The GR Supra was launched to customers in 2019 in six-cylinder 3.0-litre automatic form but gained a cheaper, four-cylinder 2.0-litre auto version in 2021 – and then branched out again in 2022 with the model we’re testing. It was Toyota’s intention all along to launch a manual transmission for the car, apparently, and so committed to the idea was the company that it developed a gearbox especially for the job, from components that transmission supplier ZF had on the shelf but had never combined for anything else.
The three-pedal ’box clearly took some time to perfect – hence why it had to follow the auto to market. It is only offered in tandem with the BMW-sourced, 335bhp 3.0-litre turbocharged ‘B58’ straight six: a unit that, since you can also find it powering cars as different as the Ineos Grenadier and Morgan Plus Six, must by now be becoming one of Munich’s more popular customer engines.
Without a turbo straight six, of course, no modern Toyota Supra would feel quite right; and, much as it’s clearly some way off matching the outright power and flexibility of, say, a BMW Motorsport six-pot, the B58 is one major mechanical that seems to suit the Supra well. I’ve only had the car for a few days as I write these words, but it certainly seems fast enough, and briskly torquey, and it revs well.
It’s the Supra manual’s ride and handling I’m equally keen to explore, though, with Toyota having used the three-pedal model’s development for a second go at calibrating the car’s adaptive dampers and power steering, and having respecified its anti-roll bar bushes.
We wrote several times in praise of the car’s unexpectedly compliant touring ride four years ago, but less positively about its body control on rougher roads, or the driver’s tactile connection with the front wheels.
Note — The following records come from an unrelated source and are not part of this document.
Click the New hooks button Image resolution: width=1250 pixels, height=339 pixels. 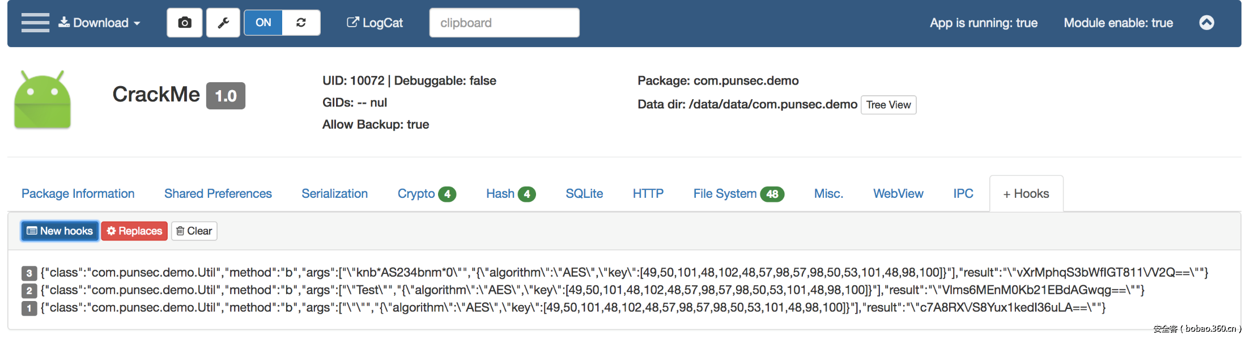(x=60, y=231)
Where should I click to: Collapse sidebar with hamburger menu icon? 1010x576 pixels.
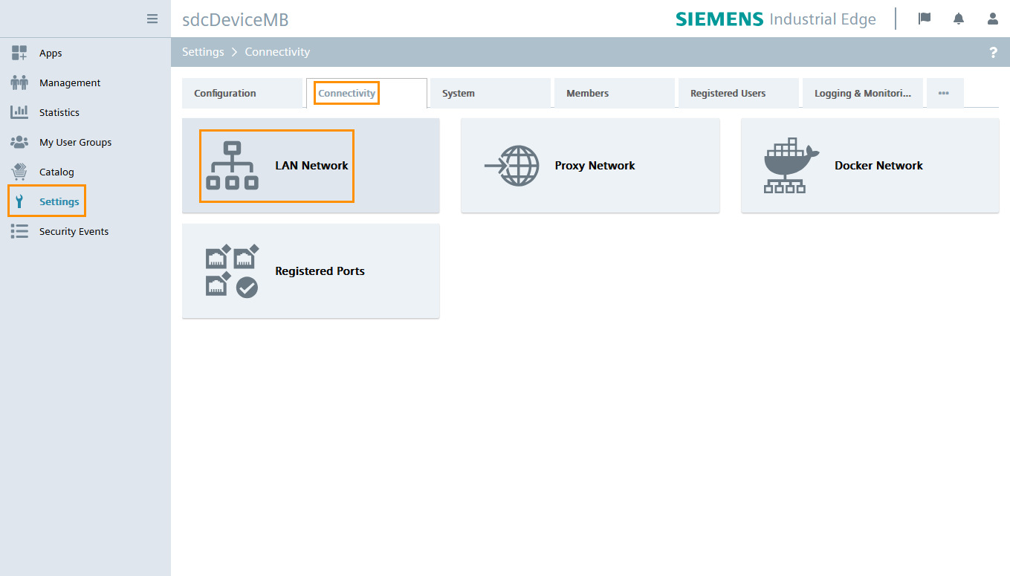point(152,19)
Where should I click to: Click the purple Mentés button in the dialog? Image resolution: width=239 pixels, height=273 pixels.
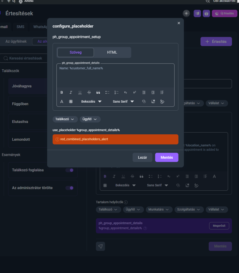click(x=167, y=158)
And there are plenty of country roads in the Midlands, near to me, that should reveal how much progress has been made here.
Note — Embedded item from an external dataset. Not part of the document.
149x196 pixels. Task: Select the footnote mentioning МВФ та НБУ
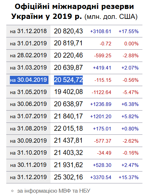tap(54, 191)
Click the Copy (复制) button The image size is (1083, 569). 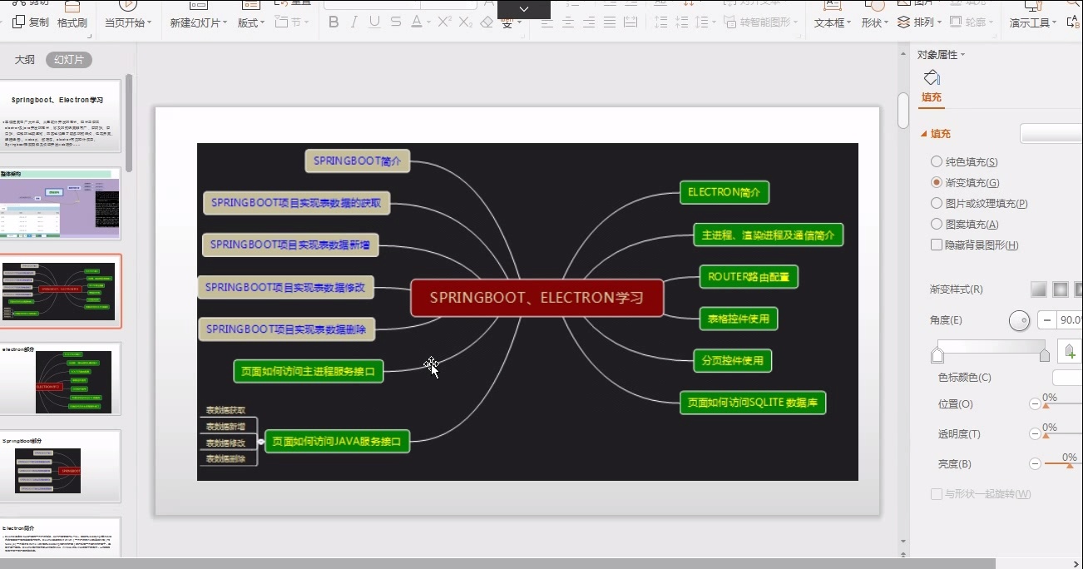[x=32, y=22]
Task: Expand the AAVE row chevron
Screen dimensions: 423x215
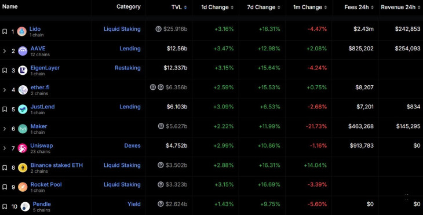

But what really interests me is the process of dialling into the dynamic character of a really analogue sports car – one of a classic, front-engined, rear-drive, three-pedal make-up the likes of which few manufacturers bother to offer any more – and spending weeks and months fiddling with drive mode settings and tyre pressures to bring out the perfect driving experience.
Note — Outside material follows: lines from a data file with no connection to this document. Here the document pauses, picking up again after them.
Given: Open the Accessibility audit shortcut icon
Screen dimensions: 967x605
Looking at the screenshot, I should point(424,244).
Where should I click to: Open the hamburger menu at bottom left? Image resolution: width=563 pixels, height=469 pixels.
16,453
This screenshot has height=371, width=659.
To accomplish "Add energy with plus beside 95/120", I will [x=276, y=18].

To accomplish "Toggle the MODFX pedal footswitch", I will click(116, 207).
Aside, perhaps, from with our own cars, we road testers seldom get to do it. Test cars come and go again within just a few days, and besides, there are fewer and fewer cars with a sufficiently straightforward mechanical temperament that invite you to bother in the first place.
The GR Supra is not a complicated prospect when it comes to ordering it either, you might be pleased to read. If you are having the bigger engine, there are standard and Pro equipment specifications, as well as those manual or automatic gearboxes to choose between, but if you want the simpler, cheaper trim, you have to have the manual.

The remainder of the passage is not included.